Experience and Instinct: Both Count When Recognizing Infant Cries

Caregivers learn to decipher differences in newborn cries through a combination of hard-wired instincts and on-the-job experience, a new study in rodents shows.

Understanding the specific meaning of a baby’s vocal expressions is critical in childcare for humans and other animals, experts say. However, every infant has its own unique set of cries, so the most successful parents must quickly learn to recognize subtle variations of distress and other kinds of calls.

Led by researchers at NYU Grossman School of Medicine, the study showed that female mice instinctively hurried to fetch crying infants, even if they’d never had pups of their own before. In addition, certain nerve cells in the auditory cortex, the part of the brain that processes sound, became active when the mice heard the wails.

The study, published online Oct. 7 in Nature, also showed that experienced “babysitter” mice recognized more variations of cries that were calls for attention than mice with little caregiving experience. The latter group only responded to a narrow range of cries.

As the unexperienced animals spent more time living with a veteran caregiver, however, they were able to recognize a wider variety of cries and would quickly retrieve the babies.

“Our findings show that while some parenting skills are innate, there is a significant learning curve,” says study lead author Jennifer Schiavo, a predoctoral fellow in the Skirball Institute of Biomolecular Medicine at NYU Langone Health. “For mother mice, and possibly for humans too, hard-earned experience matters.”

The investigation also affirmed the role of the hormone oxytocin in learning parenting behavior. Extra amounts of the chemical, best known for its role in breastfeeding and parent-infant bonding, was previously shown by the team to improve recognition of barely audible pup distress calls. In the new study, when the researchers instead blocked oxytocin, experienced babysitters only retrieved crying pups as little as 40 percent of the time, compared with well over 80 percent when the hormone levels were left alone.

Similarly, without oxytocin, cells in the auditory cortex did not respond to a broader range of distress calls, even after the mice observed more experienced mothers parenting. According to Schiavo, this suggests that oxytocin helps rewire the brain and prepare it to learn new skills more easily.

For the study, the investigators measured the average number of syllables in the “come get me” cries of dozens of mouse pups to determine the standard version of the call. Then, the team sped up or slowed down recordings of the cries to create alterations that fell outside the typical range. These modified audio clips were dubbed over the pups’ natural cries.

The study authors only compared expert and inexperienced caregivers, neither groups having had their own pups, in order to tease apart instinctive versus learned elements of parenting, without pregnancy complicating the matter.

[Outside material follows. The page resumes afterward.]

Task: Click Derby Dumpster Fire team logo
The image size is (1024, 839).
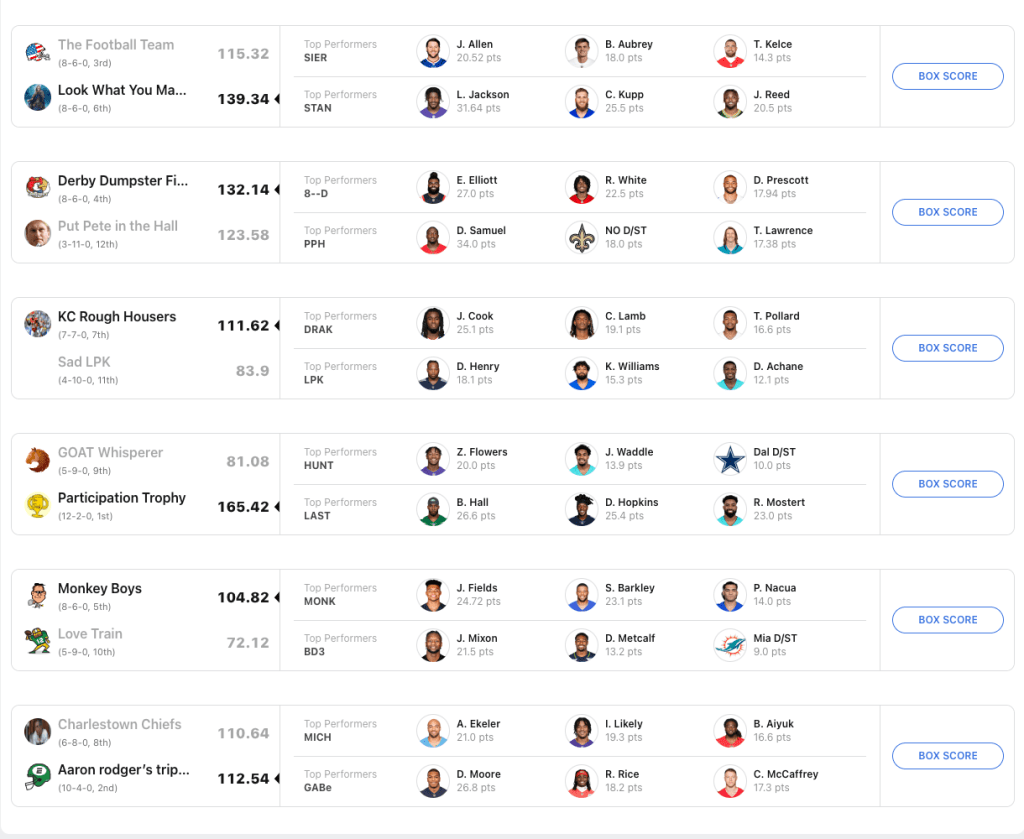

They found that seasoned babysitters’ brain cells became active in response to normal calls, and those mice accordingly retrieved the pups over 80 percent of the time. Meanwhile, the new babysitters’ brain cells did not respond to normal calls, and these mice only picked up the pups about 33 percent of the time.

The study also showed that novices could learn to recognize altered calls over time, with pup retrieval rates as much as 75 percent. By comparison, experienced babysitters who heard the altered calls for the first time had a retrieval rate of just 14 percent.

“Our study provides new insight into how the brain learns new skills,” says senior study author Robert Froemke, PhD, an associate professor in the Skirball Institute of Biomolecular Medicine at NYU Langone. “There is a built-in understanding that serves as a foundation for developing more complex behaviors in rodents.”

He adds that next, the research team plans to investigate whether the inexperienced mice learn by passively observing mothers or if they are actively trained to respond to unusual calls. Froemke also serves as an associate professor in the departments of Otolaryngology-Head and Neck Surgery, and Neuroscience and Physiology at NYU Langone.

Funding for the study was provided by National Institutes of Health BRAIN Initiative grants U19 NS107616, P01 NS074972, R01 HD088411, and R01 DC12557. Additional funding was provided by the National Science Foundation Research Fellowship, the Leon Levy Foundation Postdoctoral Fellowship, a Brain and Behavior Research Foundation NARSAD Young Investigator Award, a McKnight Scholarship, a Pew Scholarship, and a Howard Hughes Medical Institute Faculty Scholarship.

In addition to Schiavo and Froemke, other NYU Langone researchers involved in the study are Silvana Valtcheva, PhD; Chloe Bair-Marshall; Soomin Song, PhD; and Kathleen Martin.